The three-time Open champion will bow out at the venue of his 1990 Open victory
Sir Nick Faldo is to play his final Major at St Andrews in July. He has long since stopped playing in the other Majors but he has carried on playing in the Open Championship every year with the exception of 2008, 2001 and 2012.
But this will be his last Major appearance.
Faldo explains: “The Open and St. Andrews will forever hold a significant place in my heart. My fondest moments on my journey with this great sport are woven with pictures and emotions in this setting. It all means a huge amount to me.”
Faldo has won The Open three times. The first time was at Muirfield in 1987, and he named his house, in Kier Park in Ascot, Muirfield. He won again at Muirfield in 1992.
He also won the Open at St Andrews, by five shots, a quarter of a century ago.
Faldo also won three US Masters. He has a lifetime exemption to play in the Masters tournament, but last did so in 2006 when he missed the cut. He last played in the US Open and the USPGA Championship in 2004.
What Sir Nick will be doing on his 58th birthday will depend on whether he makes the cut in The Open. His 58th birthday falls on the third day of the tournament. He last made the cut in The Open in 2005.
Also bowing out of The Open, will be Tom Watson, 40 years after his first tournament in the event, at Carnoustie.
Watson, now 66, was runner up six years ago at Turnberry when he lost the play-off to Stewart Cink. He has received a dispensation from the R&A to play in this year’s Open.
Faldo and Watson will be among those who will compete in the Champion Golfers’ Challenge on Wednesday July 15 on the eve of the Open.
Also playing in this four-hole team event played over the 1st, 2nd ,17th and 18th holes will be five-time Open champions Peter Thomson. He will be celebrating the 60th anniversary of his win at St Andrews in 1955.
Tom Watson’s good friend and rival Jack Nicklaus bowed out of competitive golf at The Open at St Andrews in 2005.
Nicklaus explained: “I played pretty well in England but I never won. I always felt like Scotland has been where it is for me. I won at St Andrews, won at Muirfield, came very close at Troon, Turnberry and Carnoustie.”
“Since I came here people have treated me like I was one of their own. It’s a great feeling, it’s like coming home. So St Andrews is where I chose to end my career.”
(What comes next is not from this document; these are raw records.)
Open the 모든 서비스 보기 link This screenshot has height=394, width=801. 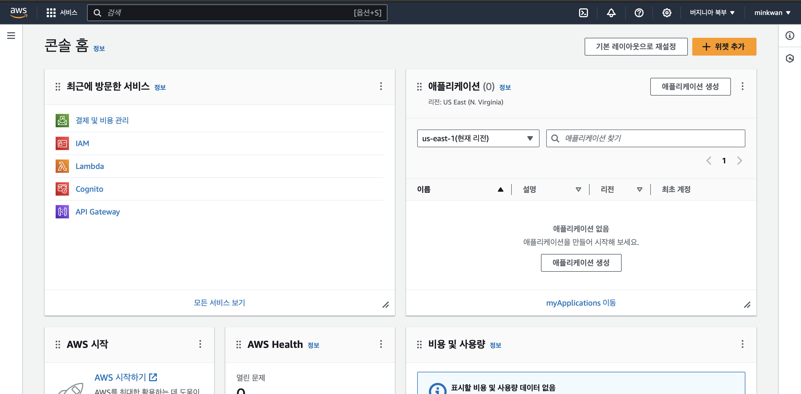pos(220,303)
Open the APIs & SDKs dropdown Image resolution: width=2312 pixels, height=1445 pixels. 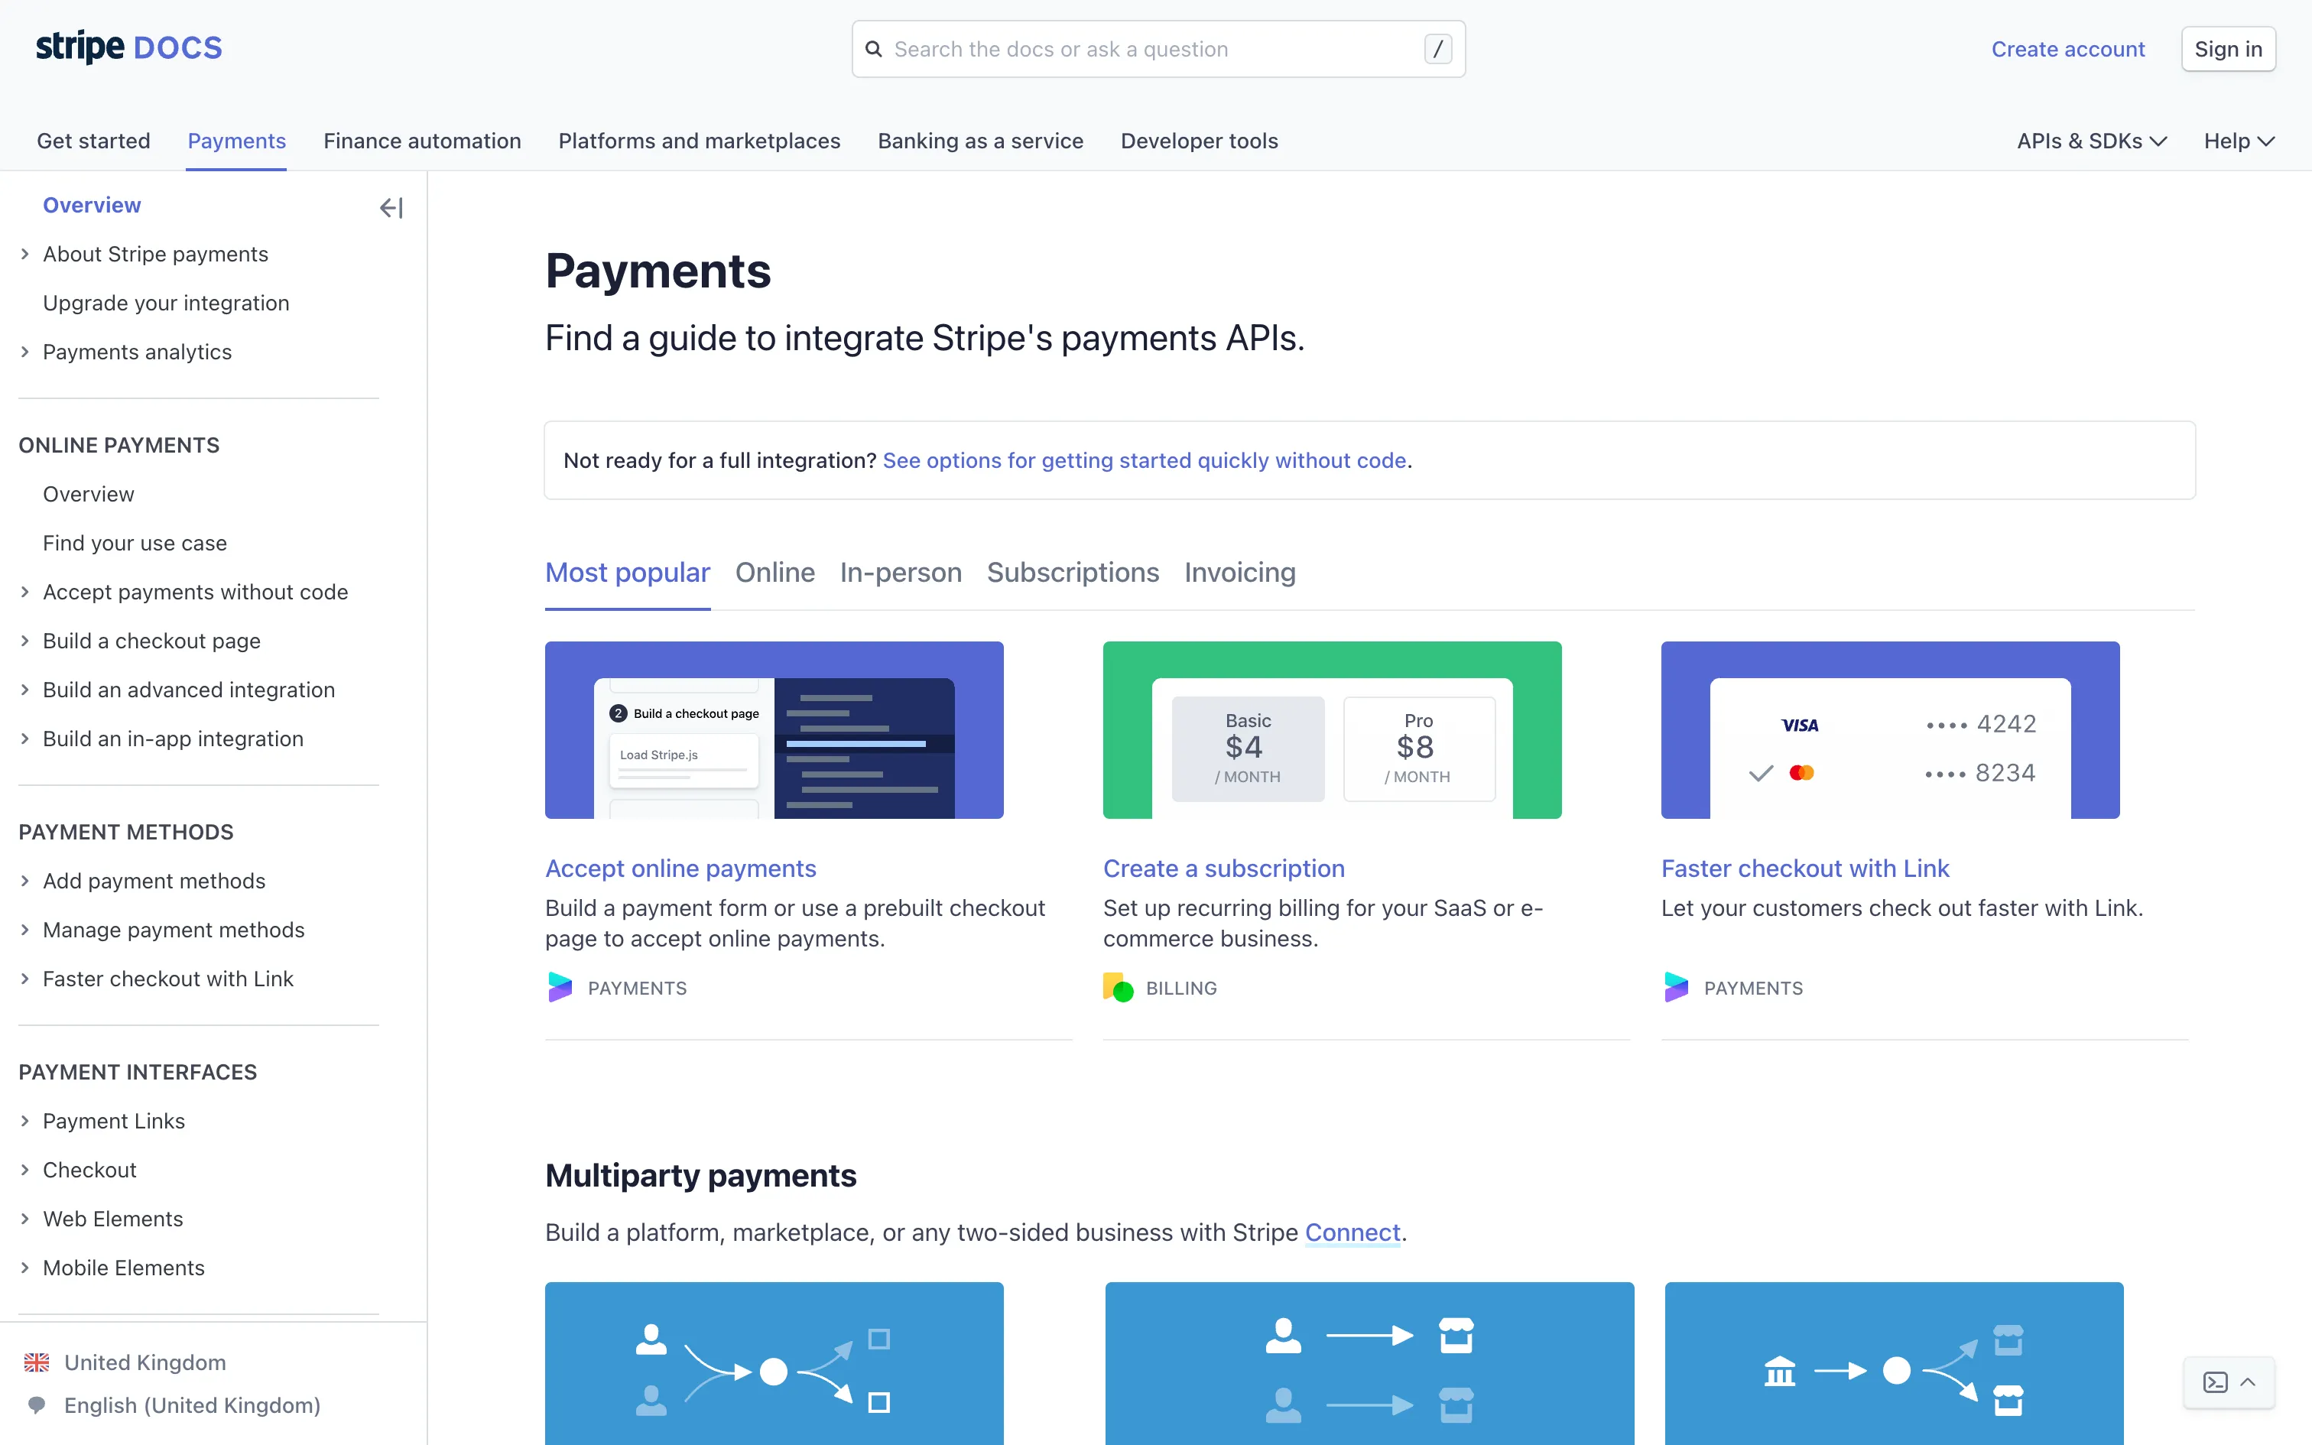point(2090,141)
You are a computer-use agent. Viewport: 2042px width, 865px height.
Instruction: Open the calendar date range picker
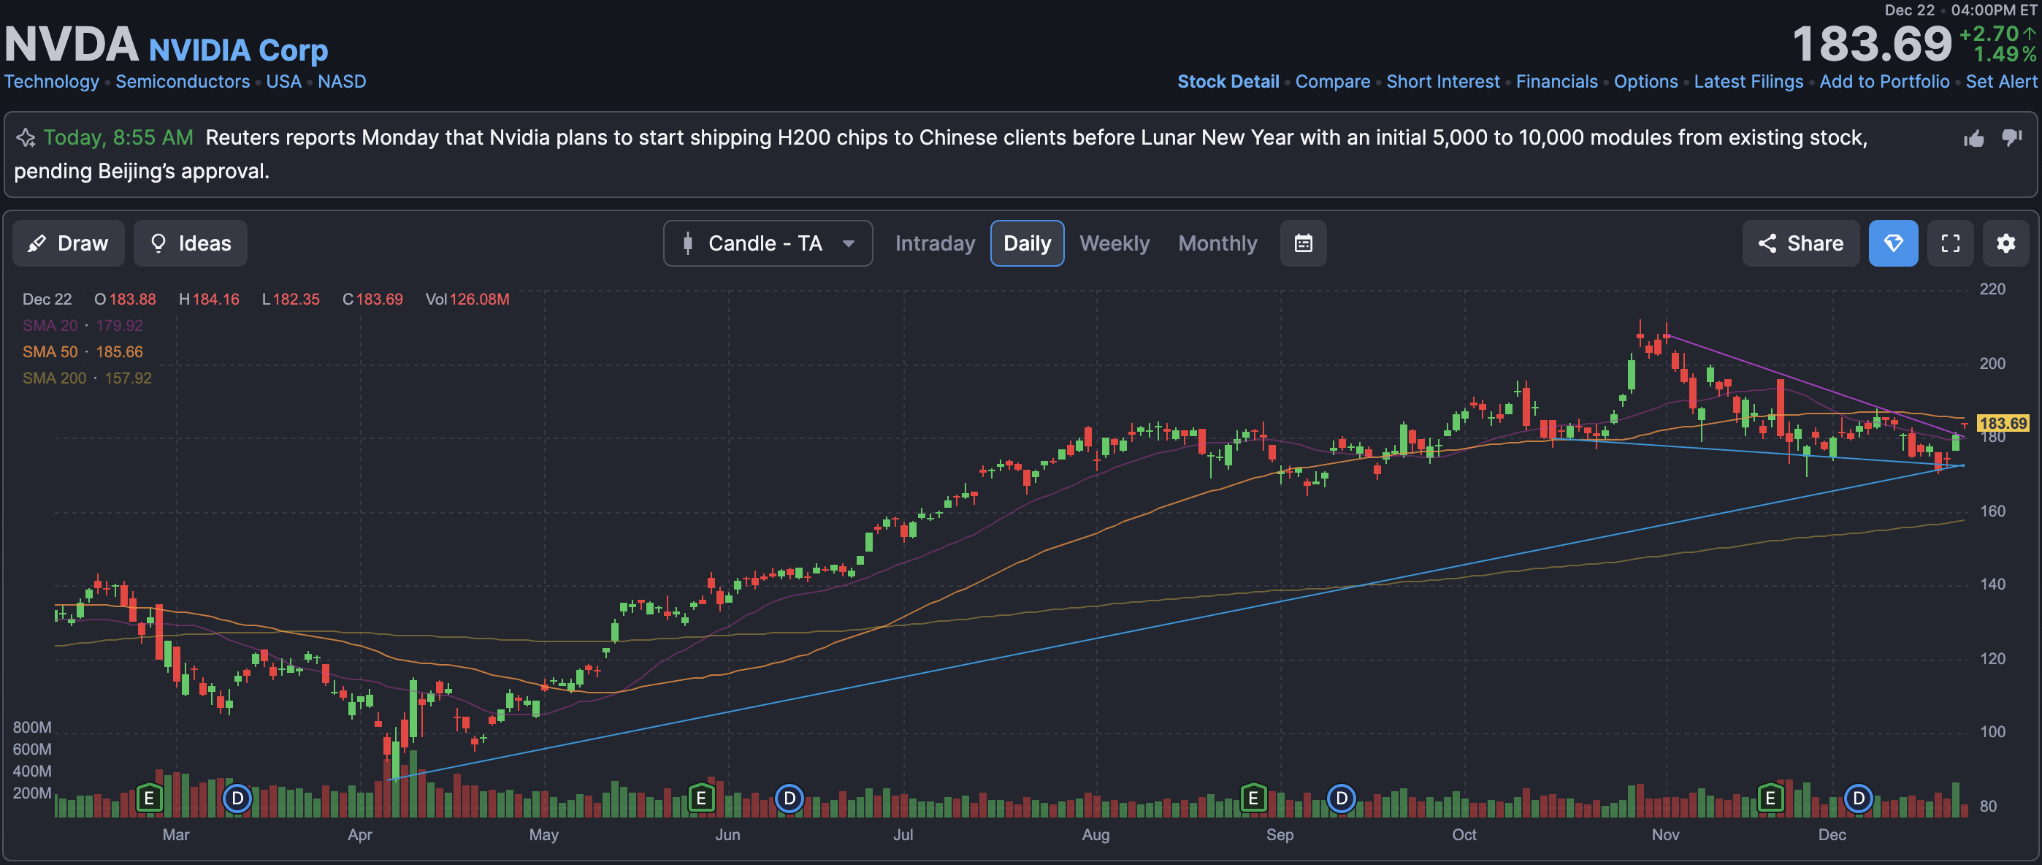click(1303, 243)
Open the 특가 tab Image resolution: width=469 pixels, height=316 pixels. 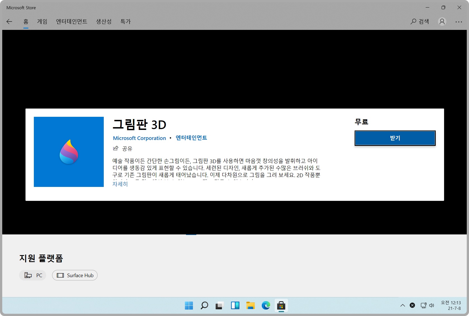click(x=125, y=21)
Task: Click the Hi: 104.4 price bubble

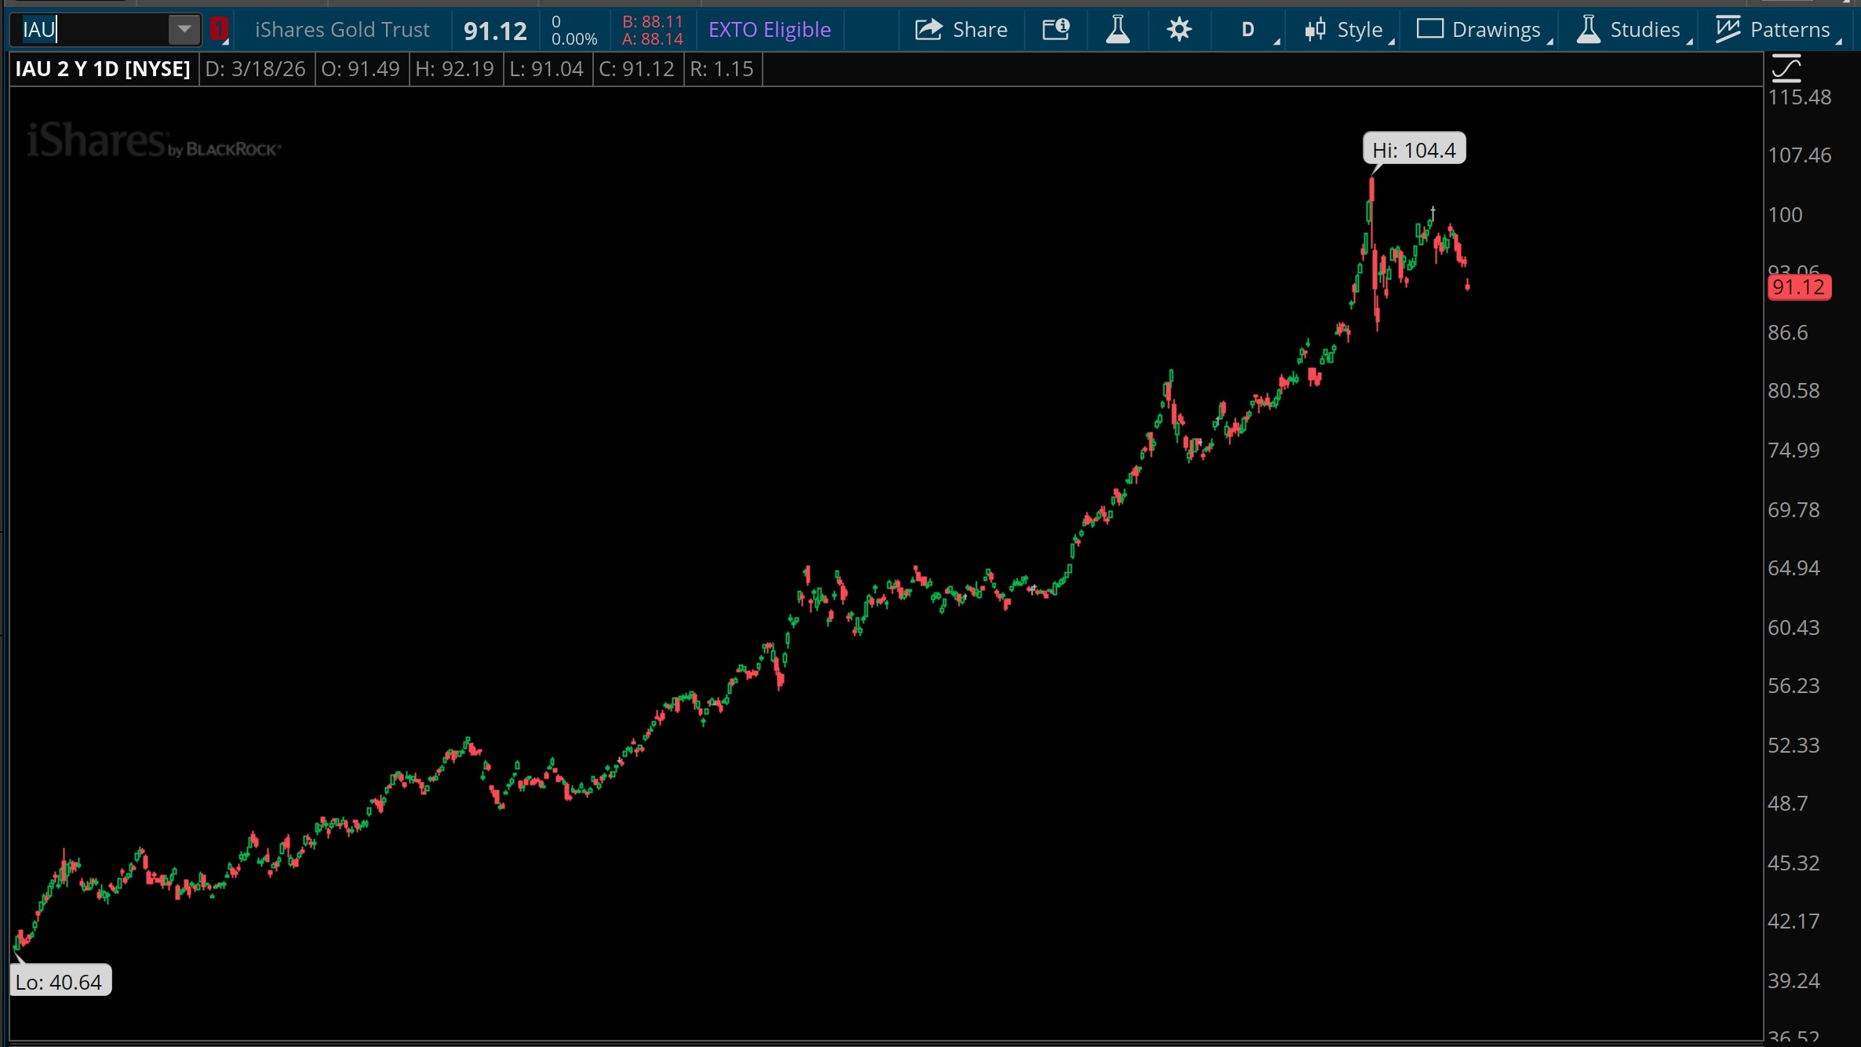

“I birdied the first hole of Major championship golf I played when I was 17 and I birdied the last when I was 65. It was very, very special.”
Let us hope Nick Faldo can go out on a similar high.
Peter Dawson, chief executive of the R&A, says: “Sir Nick Faldo is an inspirational figure in British golf and has enjoyed a remarkable career in the Open.
“I’m sure there will be great anticipation among the galleries at St Andrews to see him play in the Open once again and he will receive a rousing ovation worthy of a great champion.”